The National Intelligence Center (CNI) has said that it found there as a network of Moroccan secret agents deployed in La Rioja in May 2021, at the time when the mobile phones of Pedro Sánchez and Margarita Robles were the object of espionage with Pegasus spyware.

At that time, Spain had welcomed Brahim Ghali, president of the Sahrawi Arab Democratic Republic (SADR), to a hospital in Logroño.

Prime Minister Pedro Sánchez’s mobile phone was breached twice in May 2021, and Defense Minister Margarita Robles’ device was targeted once the following month, Cabinet Minister Félix Bolaños said.

The breaches, which resulted in a significant amount of data being obtained, were not authorised by the Spanish courts, which is a legal requirement for national covert operations, Bolaños said at a hastily convened news conference in Madrid.

“We have no doubt that this is an unauthorized intervention,” Bolaños said. “It comes from outside state organisms and it didn’t have judicial authorisation.”

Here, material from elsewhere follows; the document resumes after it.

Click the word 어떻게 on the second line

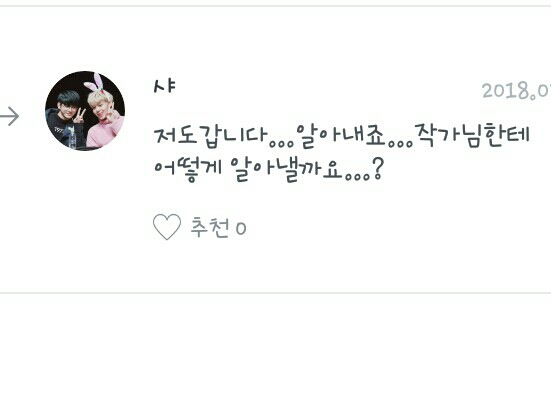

The initiative to welcome Ghali to Spain, where he is said to have received medical attention, was interpreted by Morocco as a frontal attack. This caused Mohamed VI to remove his ambassador from the country causing a break in diplomatic relations. In fact, the crisis ended with the dismissal of Arancha González Laya, then Minister of Foreign Affairs, who argued that Ghali’s reception was a “humanitarian task”.

Although Bolaños refused to speculate who might have been behind the Pegasus breach, nor what might have prompted it. The National Court has now opened an investigation into the breach, and a parliamentary committee on intelligence affairs has been set to look into it.